The MMPI is currently commonly administered in one of two forms — the MMPI-2, which has 567 true/false questions, and the newer MMPI-2-RF, published in 2008 and containing only 338 true/false items. While the MMPI-2-RF takes about half the time to complete (usually about 40 to 50 minutes), the MMPI-2 is still the more widely used test because of its existing large research base and familiarity among psychologists. (Another version of the test — the MMPI-A — is designed exclusively for teenagers.)
The MMPI is considered a protected psychological instrument, meaning it can only be given and interpreted by a psychologist trained to do so (you cannot find the test online). While it’s commonly administered by computer nowadays (and requires no direct professional involvement during its administration), psychological testing is nearly always preceded by a clinical interview by the psychologist who is doing the testing.
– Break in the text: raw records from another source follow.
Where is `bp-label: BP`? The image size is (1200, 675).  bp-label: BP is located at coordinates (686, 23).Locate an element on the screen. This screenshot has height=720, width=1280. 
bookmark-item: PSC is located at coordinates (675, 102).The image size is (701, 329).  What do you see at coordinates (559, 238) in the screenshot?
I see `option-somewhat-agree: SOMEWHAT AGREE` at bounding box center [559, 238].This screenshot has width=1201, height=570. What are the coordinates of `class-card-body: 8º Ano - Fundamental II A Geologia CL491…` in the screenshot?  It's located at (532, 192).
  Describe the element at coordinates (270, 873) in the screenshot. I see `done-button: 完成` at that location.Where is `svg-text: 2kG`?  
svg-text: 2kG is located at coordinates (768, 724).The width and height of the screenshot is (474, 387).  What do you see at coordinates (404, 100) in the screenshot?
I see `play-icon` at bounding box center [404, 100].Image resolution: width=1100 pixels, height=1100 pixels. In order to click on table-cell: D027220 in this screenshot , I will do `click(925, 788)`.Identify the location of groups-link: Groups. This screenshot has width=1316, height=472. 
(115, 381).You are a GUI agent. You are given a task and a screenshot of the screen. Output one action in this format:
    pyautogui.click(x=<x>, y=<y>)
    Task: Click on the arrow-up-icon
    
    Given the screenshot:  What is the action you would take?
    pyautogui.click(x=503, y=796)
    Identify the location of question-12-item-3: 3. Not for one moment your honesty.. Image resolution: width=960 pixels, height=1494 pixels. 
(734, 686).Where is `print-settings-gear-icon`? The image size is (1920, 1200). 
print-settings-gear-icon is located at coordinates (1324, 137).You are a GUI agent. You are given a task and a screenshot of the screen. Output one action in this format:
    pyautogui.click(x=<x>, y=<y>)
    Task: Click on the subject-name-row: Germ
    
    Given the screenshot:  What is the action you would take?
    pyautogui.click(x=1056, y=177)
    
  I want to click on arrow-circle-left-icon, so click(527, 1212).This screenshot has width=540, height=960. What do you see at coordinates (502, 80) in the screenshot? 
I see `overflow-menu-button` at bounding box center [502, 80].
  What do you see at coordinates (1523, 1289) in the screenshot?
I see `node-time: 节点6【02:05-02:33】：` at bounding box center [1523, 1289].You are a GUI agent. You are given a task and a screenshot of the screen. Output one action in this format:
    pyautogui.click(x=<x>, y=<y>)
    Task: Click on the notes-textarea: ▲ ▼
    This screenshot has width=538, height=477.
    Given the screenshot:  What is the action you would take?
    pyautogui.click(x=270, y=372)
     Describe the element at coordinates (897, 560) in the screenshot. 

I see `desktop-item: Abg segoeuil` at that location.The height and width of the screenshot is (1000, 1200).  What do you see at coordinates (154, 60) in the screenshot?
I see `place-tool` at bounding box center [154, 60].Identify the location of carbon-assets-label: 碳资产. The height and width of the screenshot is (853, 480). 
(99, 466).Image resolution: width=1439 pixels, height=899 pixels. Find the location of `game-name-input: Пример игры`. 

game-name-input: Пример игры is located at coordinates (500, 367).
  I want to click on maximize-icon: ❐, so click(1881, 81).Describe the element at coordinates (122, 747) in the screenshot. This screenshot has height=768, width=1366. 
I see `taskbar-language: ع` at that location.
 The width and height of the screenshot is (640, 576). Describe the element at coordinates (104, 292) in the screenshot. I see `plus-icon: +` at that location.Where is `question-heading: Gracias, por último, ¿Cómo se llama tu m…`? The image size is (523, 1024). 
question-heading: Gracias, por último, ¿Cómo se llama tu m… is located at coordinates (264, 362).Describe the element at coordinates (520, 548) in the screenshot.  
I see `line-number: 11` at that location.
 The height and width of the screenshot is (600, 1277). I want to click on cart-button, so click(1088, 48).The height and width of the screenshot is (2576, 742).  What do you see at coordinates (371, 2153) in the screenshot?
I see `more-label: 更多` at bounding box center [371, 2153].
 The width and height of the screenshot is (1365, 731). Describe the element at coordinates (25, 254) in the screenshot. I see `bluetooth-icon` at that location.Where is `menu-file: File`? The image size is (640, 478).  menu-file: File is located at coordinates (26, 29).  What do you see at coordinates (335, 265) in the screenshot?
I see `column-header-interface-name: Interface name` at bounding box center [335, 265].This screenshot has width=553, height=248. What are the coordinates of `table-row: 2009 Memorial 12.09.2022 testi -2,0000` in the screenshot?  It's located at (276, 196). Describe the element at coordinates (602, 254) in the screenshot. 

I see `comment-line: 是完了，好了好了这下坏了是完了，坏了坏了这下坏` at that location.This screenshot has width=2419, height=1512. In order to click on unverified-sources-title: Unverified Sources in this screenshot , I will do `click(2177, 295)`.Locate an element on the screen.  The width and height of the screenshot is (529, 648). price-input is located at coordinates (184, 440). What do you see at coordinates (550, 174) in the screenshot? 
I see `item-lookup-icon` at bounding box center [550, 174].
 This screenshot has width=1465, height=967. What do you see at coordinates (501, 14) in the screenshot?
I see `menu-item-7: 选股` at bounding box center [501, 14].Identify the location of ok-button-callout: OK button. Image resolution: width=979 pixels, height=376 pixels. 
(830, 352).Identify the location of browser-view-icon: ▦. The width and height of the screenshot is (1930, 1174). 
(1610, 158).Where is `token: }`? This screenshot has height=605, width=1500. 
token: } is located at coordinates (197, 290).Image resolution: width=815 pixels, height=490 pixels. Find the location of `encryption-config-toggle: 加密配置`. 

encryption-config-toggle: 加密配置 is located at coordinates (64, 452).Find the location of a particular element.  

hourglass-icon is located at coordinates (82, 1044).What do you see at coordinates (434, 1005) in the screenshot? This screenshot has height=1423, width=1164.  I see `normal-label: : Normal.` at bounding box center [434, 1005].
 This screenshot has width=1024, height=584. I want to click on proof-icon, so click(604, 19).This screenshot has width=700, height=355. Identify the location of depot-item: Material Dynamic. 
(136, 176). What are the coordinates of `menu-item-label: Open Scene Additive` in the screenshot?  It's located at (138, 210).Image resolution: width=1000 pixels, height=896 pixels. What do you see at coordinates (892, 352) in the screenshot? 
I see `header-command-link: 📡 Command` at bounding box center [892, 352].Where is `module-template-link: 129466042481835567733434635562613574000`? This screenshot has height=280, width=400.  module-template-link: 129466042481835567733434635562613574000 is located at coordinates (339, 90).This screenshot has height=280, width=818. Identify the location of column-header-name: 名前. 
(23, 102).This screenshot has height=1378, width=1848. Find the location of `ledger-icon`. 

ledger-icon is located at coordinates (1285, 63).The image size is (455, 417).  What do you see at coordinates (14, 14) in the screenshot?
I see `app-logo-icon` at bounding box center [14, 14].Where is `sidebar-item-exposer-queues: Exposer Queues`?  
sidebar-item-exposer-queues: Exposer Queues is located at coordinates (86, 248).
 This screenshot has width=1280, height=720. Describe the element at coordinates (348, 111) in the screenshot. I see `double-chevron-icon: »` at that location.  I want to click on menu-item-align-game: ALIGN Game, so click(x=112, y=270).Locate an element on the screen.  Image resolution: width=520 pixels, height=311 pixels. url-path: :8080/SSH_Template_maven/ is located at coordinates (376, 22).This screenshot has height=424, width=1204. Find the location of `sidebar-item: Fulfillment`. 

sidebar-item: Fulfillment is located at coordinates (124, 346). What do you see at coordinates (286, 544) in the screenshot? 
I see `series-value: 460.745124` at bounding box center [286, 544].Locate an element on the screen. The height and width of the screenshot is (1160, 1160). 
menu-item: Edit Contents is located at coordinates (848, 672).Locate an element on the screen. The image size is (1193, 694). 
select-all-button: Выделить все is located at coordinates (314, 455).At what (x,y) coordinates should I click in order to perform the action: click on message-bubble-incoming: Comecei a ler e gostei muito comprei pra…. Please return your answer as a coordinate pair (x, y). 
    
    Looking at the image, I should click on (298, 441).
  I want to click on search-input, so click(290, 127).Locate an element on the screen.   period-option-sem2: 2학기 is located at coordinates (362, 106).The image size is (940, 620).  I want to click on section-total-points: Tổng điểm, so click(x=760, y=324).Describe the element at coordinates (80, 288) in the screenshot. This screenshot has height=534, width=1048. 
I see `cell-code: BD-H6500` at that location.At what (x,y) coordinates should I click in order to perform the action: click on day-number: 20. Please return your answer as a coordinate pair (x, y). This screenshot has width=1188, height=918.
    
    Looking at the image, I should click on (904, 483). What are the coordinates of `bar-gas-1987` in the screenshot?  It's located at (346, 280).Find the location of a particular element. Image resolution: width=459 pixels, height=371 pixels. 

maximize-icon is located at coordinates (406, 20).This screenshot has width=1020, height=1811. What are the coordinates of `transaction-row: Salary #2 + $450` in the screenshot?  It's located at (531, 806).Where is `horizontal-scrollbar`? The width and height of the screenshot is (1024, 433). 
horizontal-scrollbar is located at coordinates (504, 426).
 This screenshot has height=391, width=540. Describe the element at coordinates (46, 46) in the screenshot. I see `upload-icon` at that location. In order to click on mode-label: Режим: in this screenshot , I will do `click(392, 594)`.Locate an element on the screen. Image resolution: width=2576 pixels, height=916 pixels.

After the computer scores the test results, the psychologist writes up a report interpreting the test results in the context of the person’s history and current psychological concerns.
The MMPI-2 is designed with 10 clinical scales. which assess 10 major categories of abnormal human behavior, and four validity scales, which assess the person’s general test-taking attitude and whether they answered the items on the test in a truthful and accurate manner.
The 10 Clinical Subscales of the MMPI-2, require answering certain questions on the test in a specific manner: 1. Hypochondriasis – Looks at a wide variety of vague and nonspecific complaints about bodily functioning. 2. Depression – Measures clinical depression, which is characterised by poor morale, lack of hope in the future, and a general dissatisfaction with one’s life. 3. Hysteria – Primarily measures five components — poor physical health, shyness, cynicism, headaches and neuroticism. 4. Psychopathic Deviate – Measures general social maladjustment and the absence of strongly pleasant experiences. 5. Masculinity/Femininity – Measures interests in vocations and hobbies, aesthetic preferences, activity-passivity and personal sensitivity. 6. Paranoia – Primarily measures interpersonal sensitivity, moral self-righteousness and suspiciousness. 7. Psychasthenia – Is intended to measure a person’s inability to resist specific actions or thoughts, regardless of their maladaptive nature. 8. Schizophrenia – Measures bizarre thoughts, peculiar perceptions, social alienation, poor familial relationships, difficulties in concentration and impulse control, lack of deep interests, disturbing question of self-worth and self-identity, and sexual difficulties. 9. Hypomania – Is intended to measure milder degrees of excitement, characterized by an elated but unstable mood, psychomotor excitement (e.g., shaky hands) and flight of ideas (e.g., an unstoppable string of ideas). 10. Social Introversion – Measures the social introversion and extroversion of a person.
The MMPI is not a valid measure of a person’s psychopathology or behavior if the person taking the test does so in a way that is not honest or frank. A person may decide, for whatever reasons, to overreport (exaggerate) or underreport (deny) the behavior being assessed by the test. The four validity scales are designed to measure a persons test-taking attitude and approach to the test:
- Lie – The Lie scale is intended to identify individuals who are deliberately trying to avoid answering the MMPI honestly and in a frank manner.
- F – The F scale (the “F” does not stand for anything, although it is mistakenly sometimes referred to as the Infrequency or Frequency scale) is intended to detect unusual or atypical ways of answering the test items, like if a person were to randomly fill out the test.
- Back F – The Back F scale measures the same issues as the F scale, except only during the last half of the test.
- K – The K scale is designed to identify psychopathology in people who otherwise would have profiles within the normal range. It measures self-control, and family and interpersonal relationships, and people who score highly on this scale are often seen as being defensive.